Illness and death liberate us from entanglement in earthly matters. But if we fail to plan for the future of our estates, those left behind face confusion, drudgery and perhaps enmity.
Experts strongly urge everyone to fill out a power of attorney, an advance health care directive and a will. Some people may want to set up trusts. Here is a look at these four tools for managing one’s healthcare and estate as death approaches.
• Powers of attorney
The most important document any senior can sign is a form designating power of attorney, says Tom Pixton of Portland-based Pixton Law Group, which handles elder law and estate planning. Power of attorney gives someone authority to manage your finances if you can no longer do it. It’s not necessarily a lawyer. Most people choose a child to take the role, which becomes vital when a senior enters long term care and big bills start arriving.
• Advance health care directives
Advance health care directives appoint a healthcare representative and set out what kind of treatment a patient wants and does not want. Tim Brophy, an elder care attorney in Medford and a member of Sacred Heart Parish, says Catholic health care directives approved by the U.S. bishops can guide seniors on matters like feeding and hydration. The directive also can alert care providers about what kind of pastoral care a patient desires.
A will is a legal document instructing what should be done with one’s money and property after one’s death. “A will is just a letter to the judge,” Pixton says. “A will is not effective until a judge in a probate court approves it.”
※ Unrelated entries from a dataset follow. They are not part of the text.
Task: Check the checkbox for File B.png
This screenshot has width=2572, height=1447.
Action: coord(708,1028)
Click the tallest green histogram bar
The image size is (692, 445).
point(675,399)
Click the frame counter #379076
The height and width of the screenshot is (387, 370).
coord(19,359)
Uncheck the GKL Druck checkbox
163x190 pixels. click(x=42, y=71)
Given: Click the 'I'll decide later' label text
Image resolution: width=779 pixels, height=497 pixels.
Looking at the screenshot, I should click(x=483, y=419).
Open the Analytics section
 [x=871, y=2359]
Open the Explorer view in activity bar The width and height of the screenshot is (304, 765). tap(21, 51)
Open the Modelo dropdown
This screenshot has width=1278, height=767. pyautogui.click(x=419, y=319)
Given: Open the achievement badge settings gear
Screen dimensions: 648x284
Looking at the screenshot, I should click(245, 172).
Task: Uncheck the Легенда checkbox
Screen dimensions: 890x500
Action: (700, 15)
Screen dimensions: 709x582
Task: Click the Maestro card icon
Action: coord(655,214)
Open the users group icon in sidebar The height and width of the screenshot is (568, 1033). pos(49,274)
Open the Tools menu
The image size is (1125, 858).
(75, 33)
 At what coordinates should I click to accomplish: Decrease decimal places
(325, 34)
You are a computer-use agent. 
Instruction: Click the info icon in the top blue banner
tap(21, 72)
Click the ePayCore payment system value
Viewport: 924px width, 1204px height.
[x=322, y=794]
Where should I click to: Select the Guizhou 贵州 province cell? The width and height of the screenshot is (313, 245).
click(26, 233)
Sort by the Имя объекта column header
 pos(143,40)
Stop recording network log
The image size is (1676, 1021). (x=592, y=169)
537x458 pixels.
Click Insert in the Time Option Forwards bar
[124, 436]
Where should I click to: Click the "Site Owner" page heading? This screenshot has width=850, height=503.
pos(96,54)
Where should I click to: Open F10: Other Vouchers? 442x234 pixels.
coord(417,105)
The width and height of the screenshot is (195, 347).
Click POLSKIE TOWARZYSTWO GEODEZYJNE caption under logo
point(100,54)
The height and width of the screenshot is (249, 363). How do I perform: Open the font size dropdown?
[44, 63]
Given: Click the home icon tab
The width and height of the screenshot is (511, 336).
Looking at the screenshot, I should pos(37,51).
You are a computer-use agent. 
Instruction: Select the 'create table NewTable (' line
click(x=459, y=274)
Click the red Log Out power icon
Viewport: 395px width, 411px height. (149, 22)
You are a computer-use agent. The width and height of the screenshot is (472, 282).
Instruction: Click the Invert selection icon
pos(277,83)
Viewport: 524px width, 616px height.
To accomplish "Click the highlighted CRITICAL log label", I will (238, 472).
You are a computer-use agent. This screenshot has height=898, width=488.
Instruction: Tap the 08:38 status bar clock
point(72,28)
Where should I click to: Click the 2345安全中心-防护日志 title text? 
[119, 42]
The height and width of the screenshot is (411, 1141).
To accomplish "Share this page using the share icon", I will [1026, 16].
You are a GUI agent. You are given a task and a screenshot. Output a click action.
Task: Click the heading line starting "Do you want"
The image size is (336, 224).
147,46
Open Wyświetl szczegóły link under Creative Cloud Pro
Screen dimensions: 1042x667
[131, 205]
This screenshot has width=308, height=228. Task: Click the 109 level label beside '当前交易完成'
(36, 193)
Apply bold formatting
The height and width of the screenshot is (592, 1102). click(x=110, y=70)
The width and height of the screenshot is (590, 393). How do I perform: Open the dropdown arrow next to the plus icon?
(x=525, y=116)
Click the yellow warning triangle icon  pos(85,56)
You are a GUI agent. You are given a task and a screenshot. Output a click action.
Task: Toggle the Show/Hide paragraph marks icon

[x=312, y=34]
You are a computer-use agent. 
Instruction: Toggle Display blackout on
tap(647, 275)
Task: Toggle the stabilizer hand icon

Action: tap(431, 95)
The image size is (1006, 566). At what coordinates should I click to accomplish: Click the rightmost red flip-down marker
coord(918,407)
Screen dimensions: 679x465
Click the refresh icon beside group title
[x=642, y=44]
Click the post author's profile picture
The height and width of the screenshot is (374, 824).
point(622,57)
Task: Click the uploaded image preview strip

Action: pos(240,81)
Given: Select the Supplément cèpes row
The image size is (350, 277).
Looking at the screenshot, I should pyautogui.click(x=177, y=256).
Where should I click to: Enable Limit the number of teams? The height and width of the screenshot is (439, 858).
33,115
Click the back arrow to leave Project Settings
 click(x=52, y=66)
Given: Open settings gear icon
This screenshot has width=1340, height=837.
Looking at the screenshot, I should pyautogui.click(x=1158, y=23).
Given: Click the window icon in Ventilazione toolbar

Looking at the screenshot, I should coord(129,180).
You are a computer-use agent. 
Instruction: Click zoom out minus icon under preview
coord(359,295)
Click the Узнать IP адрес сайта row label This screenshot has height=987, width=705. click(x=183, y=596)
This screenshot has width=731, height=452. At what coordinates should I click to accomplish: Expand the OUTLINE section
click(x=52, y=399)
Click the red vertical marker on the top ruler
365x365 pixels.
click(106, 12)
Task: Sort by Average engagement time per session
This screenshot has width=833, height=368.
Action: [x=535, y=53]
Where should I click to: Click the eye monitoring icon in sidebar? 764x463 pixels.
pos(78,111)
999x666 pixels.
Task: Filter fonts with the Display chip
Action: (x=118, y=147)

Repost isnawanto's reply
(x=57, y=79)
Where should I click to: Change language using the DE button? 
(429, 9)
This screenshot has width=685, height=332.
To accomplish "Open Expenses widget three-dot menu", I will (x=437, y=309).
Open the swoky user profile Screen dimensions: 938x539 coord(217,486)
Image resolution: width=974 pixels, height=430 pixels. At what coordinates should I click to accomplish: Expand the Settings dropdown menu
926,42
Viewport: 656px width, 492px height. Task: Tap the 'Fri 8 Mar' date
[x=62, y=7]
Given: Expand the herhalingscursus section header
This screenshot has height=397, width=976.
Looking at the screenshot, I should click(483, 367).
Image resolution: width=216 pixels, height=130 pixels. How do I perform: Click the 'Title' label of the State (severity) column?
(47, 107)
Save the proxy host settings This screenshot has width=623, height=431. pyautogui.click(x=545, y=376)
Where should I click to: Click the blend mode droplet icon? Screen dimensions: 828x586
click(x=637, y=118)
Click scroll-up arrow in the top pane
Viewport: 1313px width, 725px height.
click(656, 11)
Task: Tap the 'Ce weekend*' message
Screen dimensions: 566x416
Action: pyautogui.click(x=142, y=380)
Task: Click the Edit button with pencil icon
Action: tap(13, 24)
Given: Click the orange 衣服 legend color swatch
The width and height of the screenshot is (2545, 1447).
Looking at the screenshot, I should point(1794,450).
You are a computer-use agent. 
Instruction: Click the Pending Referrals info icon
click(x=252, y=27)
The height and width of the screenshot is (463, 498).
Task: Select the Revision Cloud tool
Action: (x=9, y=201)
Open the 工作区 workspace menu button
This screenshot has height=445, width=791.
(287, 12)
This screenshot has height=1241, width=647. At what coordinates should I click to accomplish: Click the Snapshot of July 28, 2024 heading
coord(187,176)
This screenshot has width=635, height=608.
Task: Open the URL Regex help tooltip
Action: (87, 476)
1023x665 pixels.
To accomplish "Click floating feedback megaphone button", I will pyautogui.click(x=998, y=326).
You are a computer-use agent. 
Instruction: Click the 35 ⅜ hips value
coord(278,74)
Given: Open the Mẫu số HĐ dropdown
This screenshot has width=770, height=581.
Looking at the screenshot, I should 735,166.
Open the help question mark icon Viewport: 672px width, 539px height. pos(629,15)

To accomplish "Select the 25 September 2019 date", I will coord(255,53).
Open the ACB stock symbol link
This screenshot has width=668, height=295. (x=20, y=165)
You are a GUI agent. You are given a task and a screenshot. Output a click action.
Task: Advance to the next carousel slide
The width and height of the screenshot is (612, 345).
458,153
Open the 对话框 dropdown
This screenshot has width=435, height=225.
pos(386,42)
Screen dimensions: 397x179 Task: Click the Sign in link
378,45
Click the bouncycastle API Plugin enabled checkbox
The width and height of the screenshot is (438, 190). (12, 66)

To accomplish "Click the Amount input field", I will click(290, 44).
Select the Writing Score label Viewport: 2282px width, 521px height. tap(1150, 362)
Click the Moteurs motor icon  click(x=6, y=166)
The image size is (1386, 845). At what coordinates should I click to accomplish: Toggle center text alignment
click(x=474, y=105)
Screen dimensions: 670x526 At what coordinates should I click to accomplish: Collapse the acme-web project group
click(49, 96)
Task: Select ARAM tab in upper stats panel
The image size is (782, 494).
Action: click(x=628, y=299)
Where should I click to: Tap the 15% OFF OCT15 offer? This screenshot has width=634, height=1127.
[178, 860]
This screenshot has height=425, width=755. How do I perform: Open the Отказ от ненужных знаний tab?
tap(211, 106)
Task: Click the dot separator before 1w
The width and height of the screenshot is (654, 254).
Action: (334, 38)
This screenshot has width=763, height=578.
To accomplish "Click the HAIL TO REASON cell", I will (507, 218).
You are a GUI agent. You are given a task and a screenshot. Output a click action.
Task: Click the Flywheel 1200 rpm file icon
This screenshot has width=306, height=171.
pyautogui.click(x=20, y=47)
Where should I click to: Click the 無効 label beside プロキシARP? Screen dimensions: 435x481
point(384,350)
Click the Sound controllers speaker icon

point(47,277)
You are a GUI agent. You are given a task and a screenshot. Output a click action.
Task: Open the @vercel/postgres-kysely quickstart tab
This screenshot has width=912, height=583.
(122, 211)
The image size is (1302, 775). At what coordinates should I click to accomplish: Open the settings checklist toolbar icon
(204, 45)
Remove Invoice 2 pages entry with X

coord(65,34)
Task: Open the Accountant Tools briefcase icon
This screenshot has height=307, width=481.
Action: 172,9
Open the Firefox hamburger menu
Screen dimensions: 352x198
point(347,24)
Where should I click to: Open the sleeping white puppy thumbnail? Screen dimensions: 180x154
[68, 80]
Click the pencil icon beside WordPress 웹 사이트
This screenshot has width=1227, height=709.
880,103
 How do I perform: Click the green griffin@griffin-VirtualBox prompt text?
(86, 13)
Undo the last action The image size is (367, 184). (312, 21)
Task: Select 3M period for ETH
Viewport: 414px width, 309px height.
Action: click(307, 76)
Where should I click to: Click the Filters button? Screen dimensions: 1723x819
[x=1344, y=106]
If there is no will, property goes to next of kin.
“That works well for some people, but for others, it is a nightmare,” Pixton says.
In Oregon, and most states, a will must have two witnesses who are not party to the will in order to be valid.
“A will can be a simple document,” says Brophy, whose late father also did legal work in Southern Oregon.
A will is not only about who gets what, but about who is in charge of carrying out what the will says. That person is called an executor, or in Oregon law, a personal representative.
Seniors often choose a child. Brophy suggests that parents select the one who is best suited, someone with a track record of good decisions and who gets along well with the family. The personal representative will need to see to it that the estate pays off debts, including taxes, and then distribute property to those named in the will. If there is a dispute, the personal representative must settle it.
If there is no will, the estate will need to pay for a bond. When there are serious questions, probate — a court process to determine validity — can take years.
The price attorneys ask for preparing a will varies. But it’s possible to think of it like buying a refrigerator: $600 or so for the basic model, with costs going up as you ask for more features.
In the legal sense, a trust is a private arrangement in which property is held or used for the benefit of one or more others.
Trusts cost more to set up than a will, but have a few advantages if needed: they avoid the public airing of the estate, which happens with wills in probate, and they are more challenge-proof than wills.
Trusts have a trustee to manage the property, often the property owner him or herself. Banks or relatives sometimes are named to serve as trustees.
Those with modest income usually are better off with a will than a trust, say Brophy and Pixton. But there are special trusts that interest some people.
Charitable trusts can be set up while you are alive to benefit your favorite causes, dioceses and churches included. You live off the interest, but the principal goes to charity when you die.
Trusts can be used to set aside money for a minor child or a disabled child who needs help managing funds, providing a firewall against creditors, including hospitals. A trust can also keep an avaricious son- or daughter-in-law from grabbing money from your married children.
Brophy says a trust should always be accompanied by what is called a “pour-over will” to capture assets that were not transferred to the trust before the death of the person who formed the will.